Арианна протянула руку за слоном (выточенным из слоновой кости), помедлила немного и решительно передвинула фигурку по шахматному полю.
— На этот раз тебе шах, муженек.
— Ничего, игра еще не окончена, — усмехнулся Рейн. — Честно говоря, моя маленькая женушка, я просто решил немного подыграть тебе.
Самодовольная улыбка Арианны говорила: ладно-ладно выкручивайся теперь, но вдруг она превратилась в гримасу боли. Рейн тотчас вскочил, свалив со стола шахматную доску и дождем рассыпав фигурки во все стороны.
— Что, началось?
— Ничего особенного... — заверила Арианна, глубоко дыша.
— Сейчас же пойдем в спальню, я уложу тебя в постель! Ни слова! Одно-единственное возражение — и я выпорю тебя, перекинув через колено.
— Хотелось бы мне посмотреть, как ты сумеешь перекинуть меня через колено с этим пузом. Наверное, я буду похожа на перевернутую черепаху.

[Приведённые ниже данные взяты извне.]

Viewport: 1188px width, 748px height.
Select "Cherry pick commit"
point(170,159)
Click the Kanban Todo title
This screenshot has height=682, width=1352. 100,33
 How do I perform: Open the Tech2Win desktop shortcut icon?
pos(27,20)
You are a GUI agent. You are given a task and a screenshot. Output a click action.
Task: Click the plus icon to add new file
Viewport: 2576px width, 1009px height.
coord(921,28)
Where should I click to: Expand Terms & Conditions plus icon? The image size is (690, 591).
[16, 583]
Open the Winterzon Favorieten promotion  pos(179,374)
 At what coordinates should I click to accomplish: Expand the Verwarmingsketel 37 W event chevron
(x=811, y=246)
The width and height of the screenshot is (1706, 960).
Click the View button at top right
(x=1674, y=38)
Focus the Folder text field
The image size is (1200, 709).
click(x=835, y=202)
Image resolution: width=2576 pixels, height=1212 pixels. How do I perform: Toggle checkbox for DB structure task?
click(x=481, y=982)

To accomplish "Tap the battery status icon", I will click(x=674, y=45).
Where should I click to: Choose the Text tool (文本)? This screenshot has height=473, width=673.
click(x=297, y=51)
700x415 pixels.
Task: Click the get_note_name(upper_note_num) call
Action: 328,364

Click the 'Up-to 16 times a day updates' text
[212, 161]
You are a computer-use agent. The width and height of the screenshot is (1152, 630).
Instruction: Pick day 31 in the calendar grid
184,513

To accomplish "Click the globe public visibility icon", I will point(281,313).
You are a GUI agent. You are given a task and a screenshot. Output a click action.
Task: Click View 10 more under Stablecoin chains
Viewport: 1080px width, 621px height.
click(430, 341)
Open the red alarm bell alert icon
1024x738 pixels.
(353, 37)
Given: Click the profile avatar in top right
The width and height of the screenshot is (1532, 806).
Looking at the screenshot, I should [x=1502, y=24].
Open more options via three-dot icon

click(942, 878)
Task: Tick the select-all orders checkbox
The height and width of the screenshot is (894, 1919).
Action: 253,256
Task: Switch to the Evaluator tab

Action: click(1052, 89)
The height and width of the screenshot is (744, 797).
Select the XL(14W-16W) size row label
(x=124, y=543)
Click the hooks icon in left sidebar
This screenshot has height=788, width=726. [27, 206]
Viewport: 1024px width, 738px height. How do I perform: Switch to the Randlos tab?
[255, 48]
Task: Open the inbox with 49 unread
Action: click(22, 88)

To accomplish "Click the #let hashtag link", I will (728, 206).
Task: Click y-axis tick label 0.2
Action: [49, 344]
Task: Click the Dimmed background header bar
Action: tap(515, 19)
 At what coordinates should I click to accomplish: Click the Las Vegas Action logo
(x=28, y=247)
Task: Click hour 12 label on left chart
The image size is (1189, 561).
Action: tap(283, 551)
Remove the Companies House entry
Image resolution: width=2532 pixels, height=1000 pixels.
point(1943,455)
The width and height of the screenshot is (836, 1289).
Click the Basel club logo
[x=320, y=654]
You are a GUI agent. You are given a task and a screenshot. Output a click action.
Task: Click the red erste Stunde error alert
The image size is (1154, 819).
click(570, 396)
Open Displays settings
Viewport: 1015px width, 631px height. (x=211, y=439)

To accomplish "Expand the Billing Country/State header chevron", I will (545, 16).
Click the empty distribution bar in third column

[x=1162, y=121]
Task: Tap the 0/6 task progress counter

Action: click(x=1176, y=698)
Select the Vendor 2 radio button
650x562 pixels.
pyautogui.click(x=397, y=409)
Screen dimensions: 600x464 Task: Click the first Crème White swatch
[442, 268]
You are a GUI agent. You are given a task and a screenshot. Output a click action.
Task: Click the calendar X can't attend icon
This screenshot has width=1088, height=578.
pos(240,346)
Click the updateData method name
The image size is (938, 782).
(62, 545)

Все же она позволила отвести себя в спальню и уложить, тем более что Рейн явно ощутил при этом большое облегчение. Он и в самом деле был не на шутку обеспокоен состоянием жены. Последние несколько недель нервы его были на пределе и, казалось, могли лопнуть, как чрезмерно натянутые струны. В постели Арианна очень быстро уснула — слишком утомила ее прогулка в город. Рейн как раз на цыпочках выходил за порог, когда от ворот донесся звук рожка, объявляющего о прибытии гостей. Он прошел к окну и с удивлением увидел, что гость всего один — женщина верхом на лошади. Еще больше удивился он, когда разглядел, что это Сибил.
Он поспешил спуститься во двор, чтобы встретить и поприветствовать ее. Только оказавшись у самых ступеней, Сибил откинула с лица низко надвинутый капюшон плаща. На Рейна смотрели лавандово-синие глаза, а ниже, на одной из мраморно-белых щек, красовался припухший, очень четкий синяк — отпечаток мужской пятерни.